10 En gij moet handelen volgens de uitspraak, die zij u op de plaats, die Jahweh zal uitverkiezen, zullen geven, en u nauwgezet houden aan al wat zij voor u zullen beslissen.
And thou shalt act according to the thing which they shall report to thee out of the place which the Lord thy God shall choose, and thou shalt observe to do all whatsoever shall have been by law appointed to thee.
11 Gij moet handelen naar de uiteenzetting, die zij u hebben gegeven en naar het oordeel, dat zij voor u hebben geveld, en noch ter rechter- noch ter linkerzijde afwijken van de uitspraak, die zij u hebben meegedeeld.
Thou shalt do according to the law and to the judgment which they shall declare to thee: thou shalt not swerve to the right hand or to the left from any sentence which they shall report to thee.
12 De man, die vermetel genoeg is, niet te luisteren naar den priester, die daar staat, om Jahweh, uw God, te dienen, of naar den rechter, zal sterven. Zo zult ge dit kwaad uit Israël uitroeien;
And the man whosoever shall act in haughtiness, so as not to hearken to the priest who stands to minister in the name of the Lord thy God, or the judge who shall preside in those days, that man shall die, and thou shalt remove the evil one out of Israel.
13 want heel het volk zal het horen en vrezen, en niet meer opstandig zijn.
And all the people shall hear and fear, and shall no more commit impiety.
14 Wanneer gij in het land zijt gekomen, dat Jahweh, uw God, u zal geven, het in bezit hebt genomen, en u daar zult hebben gevestigd, en zegt: Ik wil een koning over mij aanstellen, zoals alle volken, die mij omringen,
And when thou shalt enter into the land which the Lord thy God gives thee, and shalt inherit it and dwell in it, and shalt say, I will set a ruler over me, as also the other nations round about me;
15 dan moogt gij slechts als koning over u aanstellen, dien Jahweh, uw God, zal uitverkiezen. Het moet iemand uit uw broeders zijn, dien gij als koning over u aanstelt; in geen geval moogt gij een buitenlander, iemand die niet tot uw broeders behoort, aan uw hoofd plaatsen.
thou shalt surely set over thee the ruler whom the Lord God shall choose: of thy brethren thou shalt set over thee a ruler; thou shalt not have power to set over thee a stranger, because he is not thy brother.
16 Hij mag geen talrijke paarden gaan houden, en het volk niet naar Egypte terugvoeren om meer paarden te krijgen; want Jahweh heeft u gezegd: Nooit keert ge meer terug langs die weg!
For he shall not multiply to himself horses, and he shall by no means turn the people back to Egypt, lest he should multiply to himself horses; for the Lord said, Ye shall not any more turn back by that way.
17 Ook mag hij geen talrijke vrouwen nemen, om niet afvallig te worden, en niet veel zilver en goud ophopen.
And he shall not multiply to himself wives, lest his heart turn away; and he shall not greatly multiply to himself silver and gold.
18 En zodra hij de koningstroon heeft beklommen, moet hij zich op een boekrol een afschrift van de Wet laten maken, die bij de levietische priesters berust,
And when he shall be established in his government, then shall he write for himself this repetition of the law into a book by the hands of the priests the Levites;
19 het bij zich houden en er iedere dag van zijn leven in lezen, om Jahweh, zijn God, te leren vrezen en alle geboden van deze Wet en deze bepalingen nauwgezet te volbrengen.
and it shall be with him, and he shall read in it all the days of his life, that he may learn to fear the Lord thy God, and to keep all these commandments, and to observe these ordinances:
20 Zo zal hij zich niet trots boven zijn broeders verheffen, noch ter rechter- of ter linkerzijde van de geboden afwijken, en lange tijd met zijn zonen zijn koningschap in Israël behouden.
that his heart be not lifted up above his brethren, that he depart not from the commandments on the right hand or on the left; that he and his sons may reign long in his dominion among the children of Israel.

- _Datasetrecords_:
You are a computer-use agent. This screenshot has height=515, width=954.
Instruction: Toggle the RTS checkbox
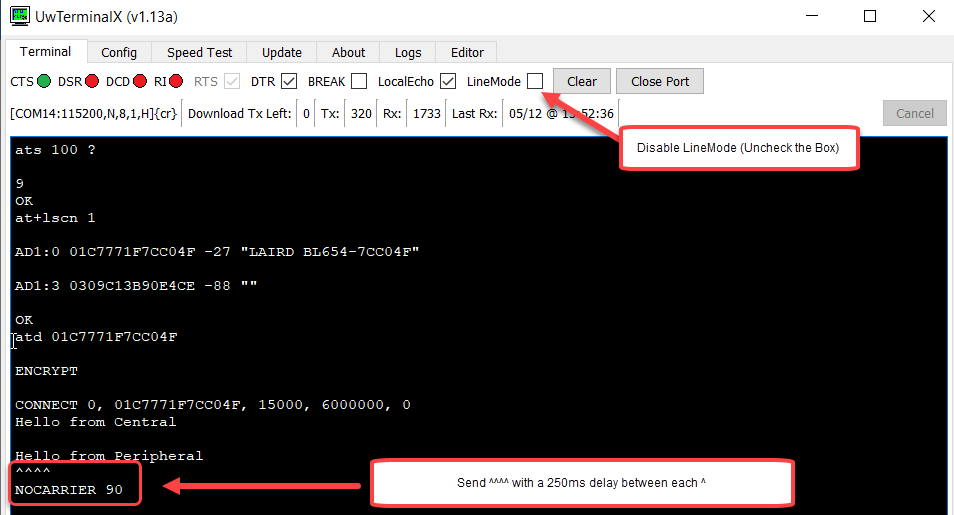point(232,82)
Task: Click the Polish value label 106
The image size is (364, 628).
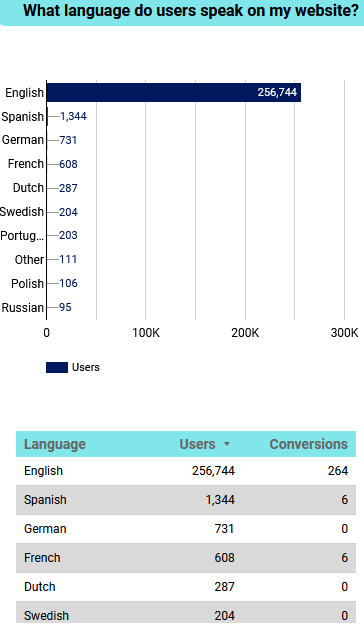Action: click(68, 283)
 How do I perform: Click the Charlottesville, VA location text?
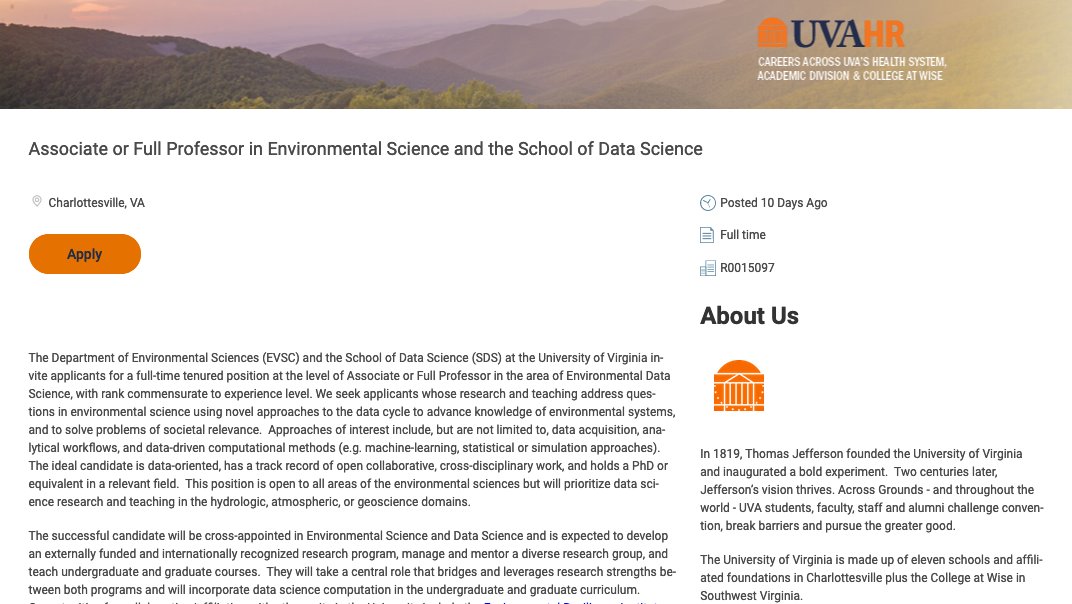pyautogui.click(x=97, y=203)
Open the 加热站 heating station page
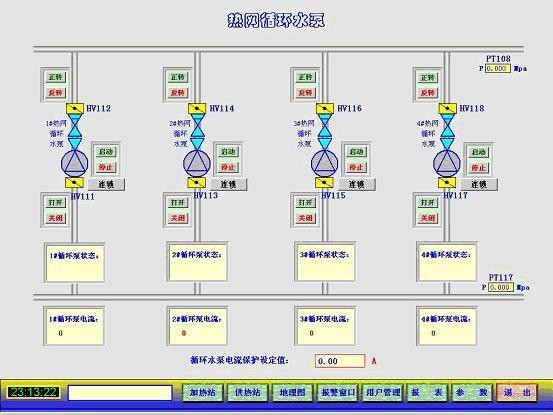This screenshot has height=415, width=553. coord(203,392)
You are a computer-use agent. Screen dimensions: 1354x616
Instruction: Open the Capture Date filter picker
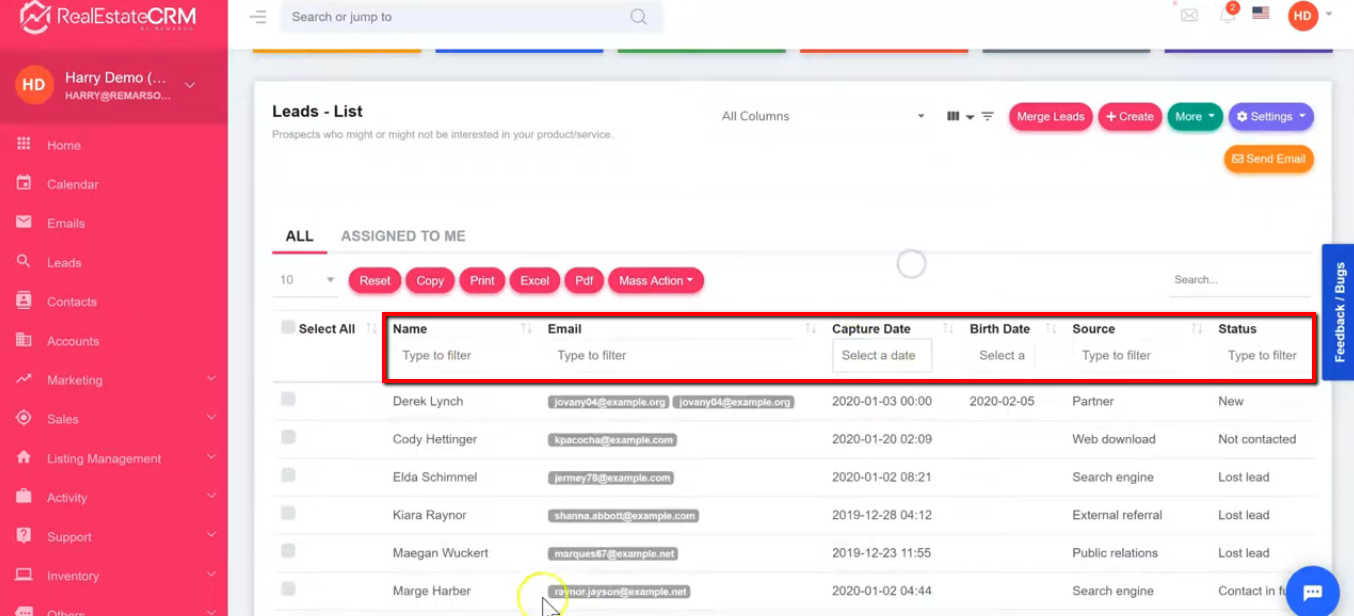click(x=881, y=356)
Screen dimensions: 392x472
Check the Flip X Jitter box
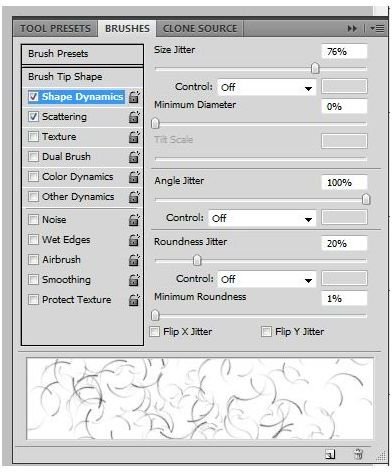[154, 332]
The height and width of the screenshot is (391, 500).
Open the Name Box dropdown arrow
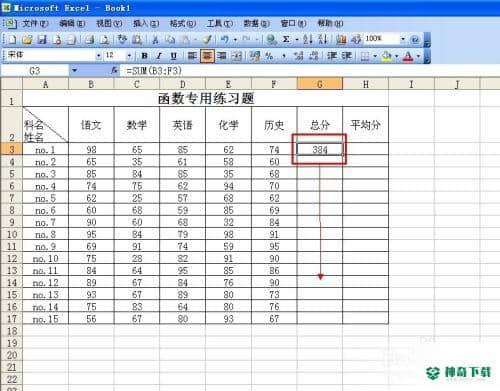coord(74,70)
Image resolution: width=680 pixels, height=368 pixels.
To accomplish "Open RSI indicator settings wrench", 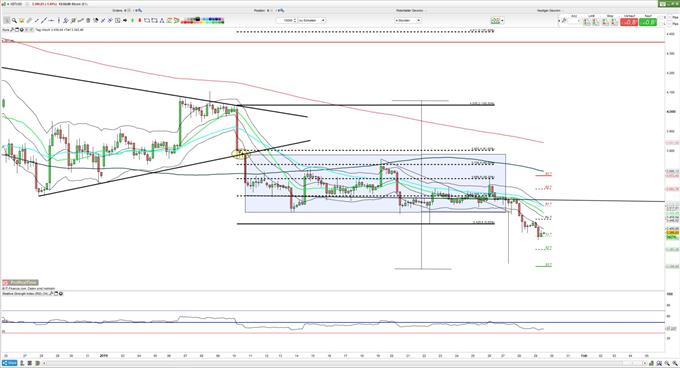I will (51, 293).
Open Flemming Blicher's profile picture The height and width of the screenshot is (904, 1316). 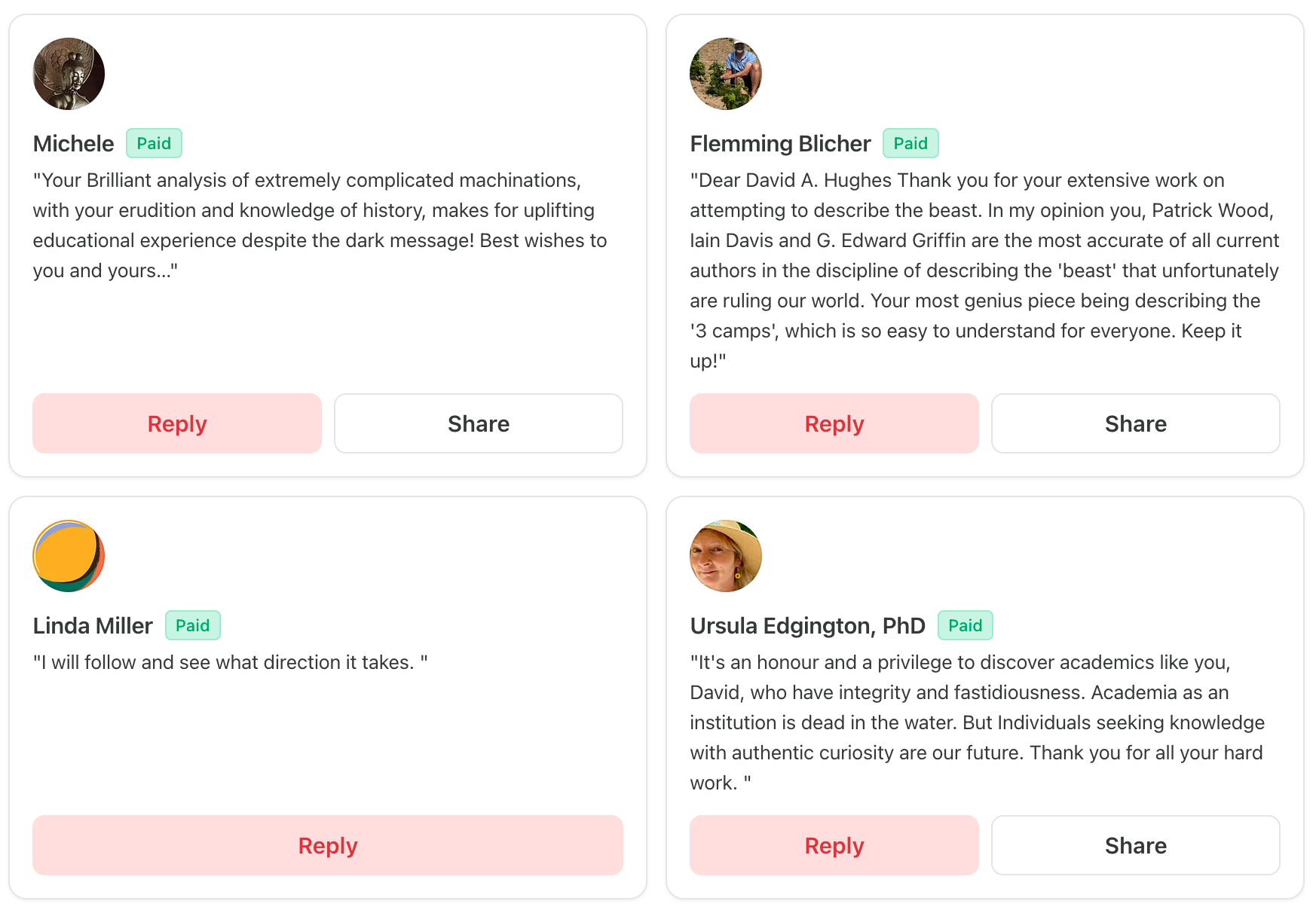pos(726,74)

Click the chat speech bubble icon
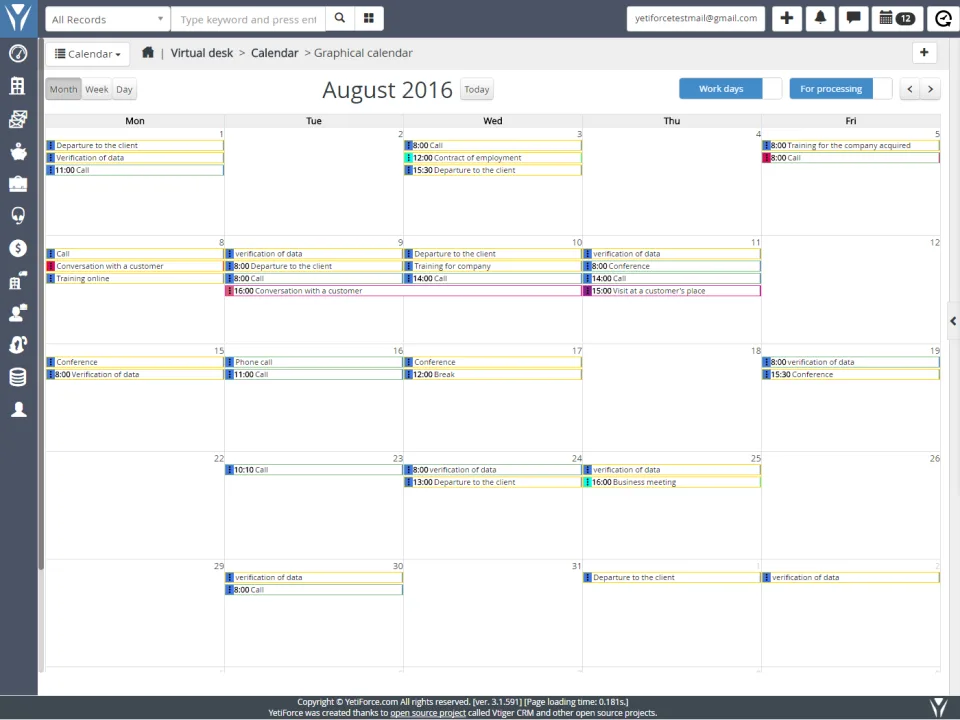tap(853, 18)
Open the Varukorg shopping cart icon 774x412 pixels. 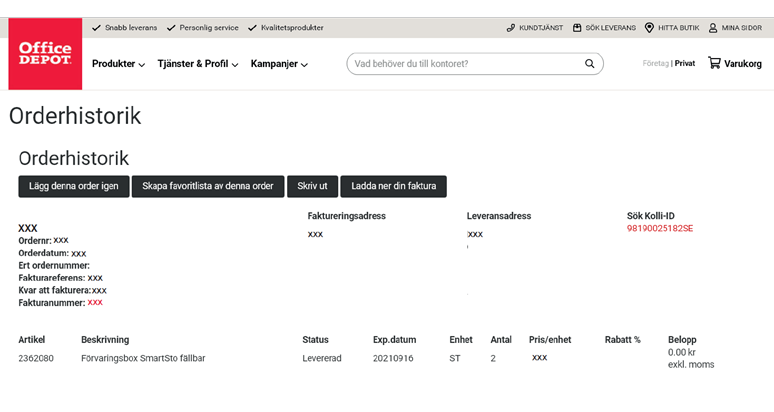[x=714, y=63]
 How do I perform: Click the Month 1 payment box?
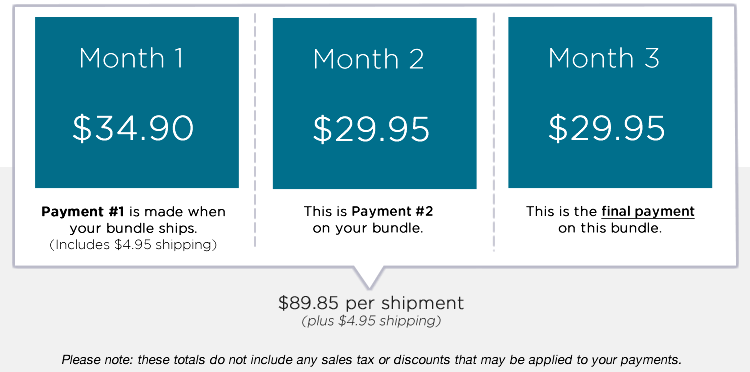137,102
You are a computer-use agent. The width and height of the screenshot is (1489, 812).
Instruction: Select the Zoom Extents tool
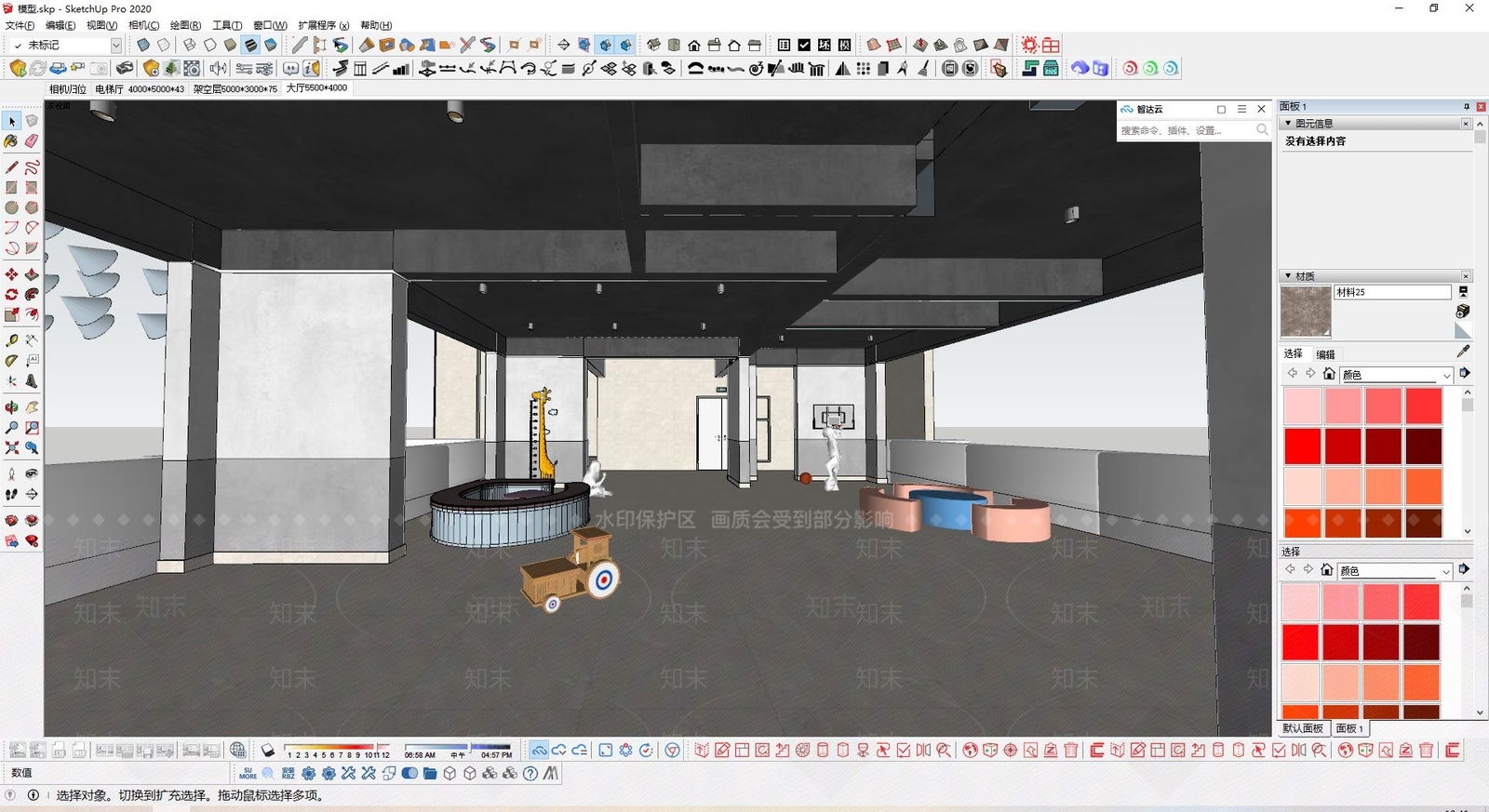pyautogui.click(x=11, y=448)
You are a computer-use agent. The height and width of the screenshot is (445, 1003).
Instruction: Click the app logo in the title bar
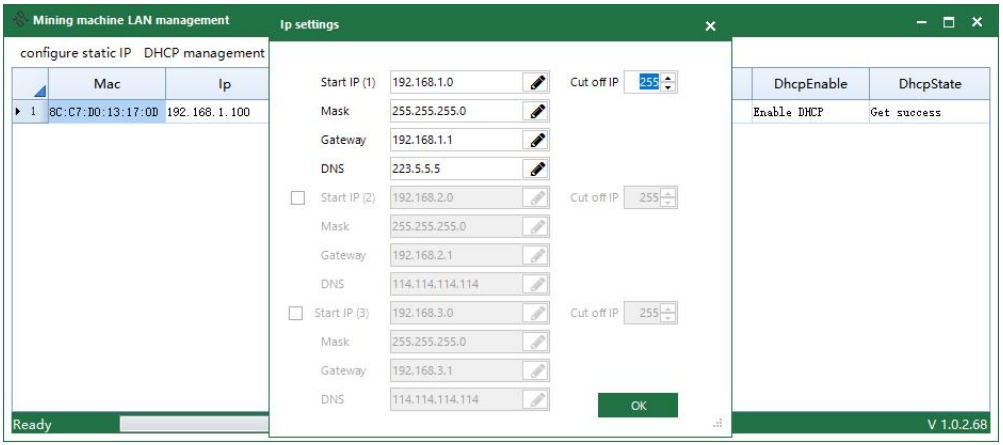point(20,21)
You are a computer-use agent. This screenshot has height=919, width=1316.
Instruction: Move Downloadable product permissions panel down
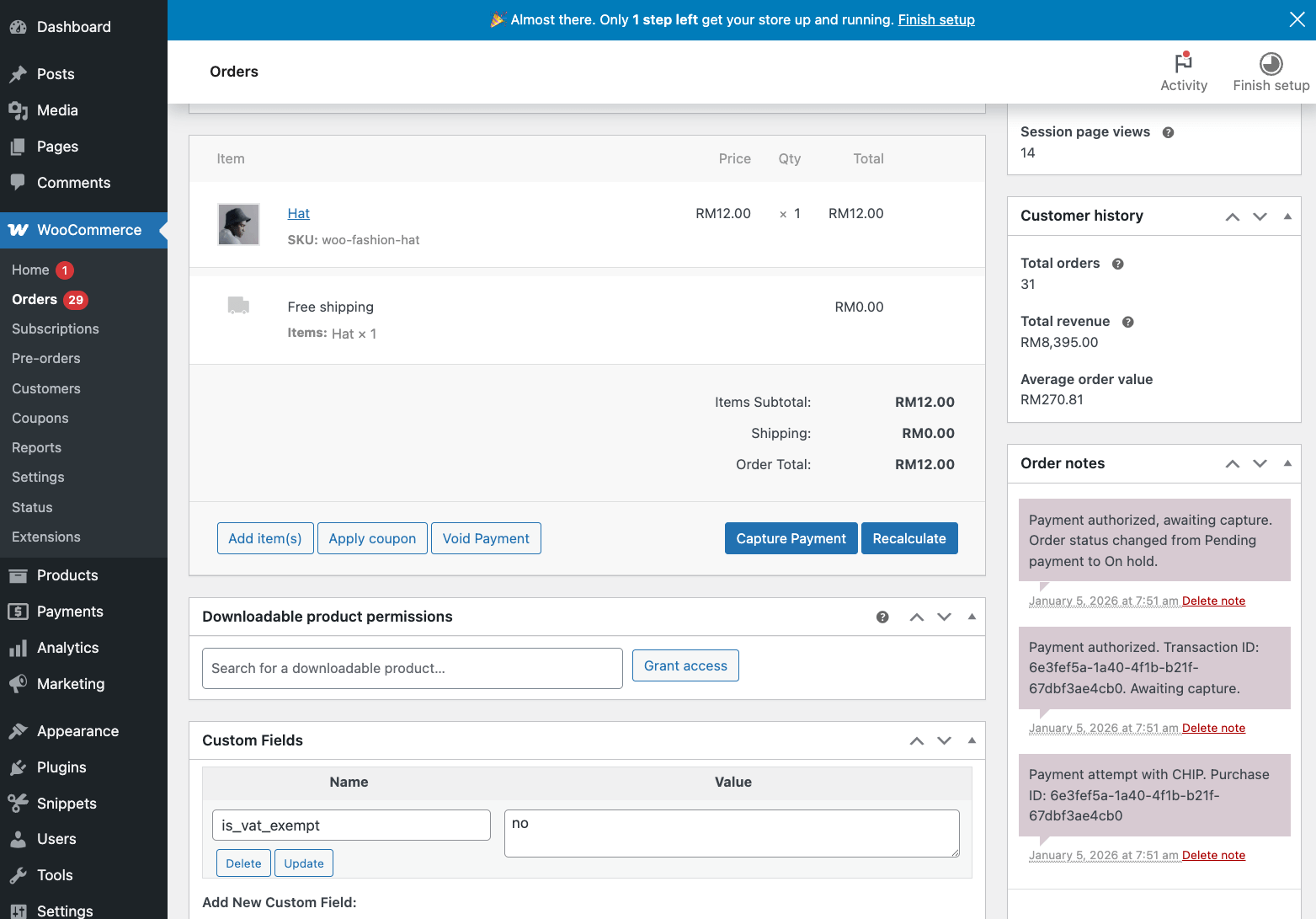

- _Opdracht 1_:
Beantwoord deze vragen over de bijbeltekst aan de hand van de Nederlandse verzen:
(a) Wat gebeurt er met de man die niet luistert naar de priester of naar de rechter?
(b) Naar welk land mag de koning het volk niet terugvoeren?
(c) Bij wie berust de Wet waarvan de koning een afschrift moet laten maken?
- _Opdracht 2_:
Geef de bijbeltekst opnieuw weer tussen "11 Gij moet" en "out of Israel.", beide inbegrepen, en vervang daarbij "priester" door "leviet".
- _Opdracht 3_:
Noem alles waarvan de koning volgens de Nederlandse verzen 16 en 17 van de bijbeltekst geen grote hoeveelheid mag nemen of ophopen.
De records heb je hier niet nodig.

- _Uitwerking 1_:
(a) Hij zal sterven.
(b) Naar Egypte.
(c) Bij de levietische priesters.

- _Uitwerking 2_:
11 Gij moet handelen naar de uiteenzetting, die zij u hebben gegeven en naar het oordeel, dat zij voor u hebben geveld, en noch ter rechter- noch ter linkerzijde afwijken van de uitspraak, die zij u hebben meegedeeld.
Thou shalt do according to the law and to the judgment which they shall declare to thee: thou shalt not swerve to the right hand or to the left from any sentence which they shall report to thee.
12 De man, die vermetel genoeg is, niet te luisteren naar den leviet, die daar staat, om Jahweh, uw God, te dienen, of naar den rechter, zal sterven. Zo zult ge dit kwaad uit Israël uitroeien;
And the man whosoever shall act in haughtiness, so as not to hearken to the priest who stands to minister in the name of the Lord thy God, or the judge who shall preside in those days, that man shall die, and thou shalt remove the evil one out of Israel.

- _Uitwerking 3_:
paarden, vrouwen, zilver, goud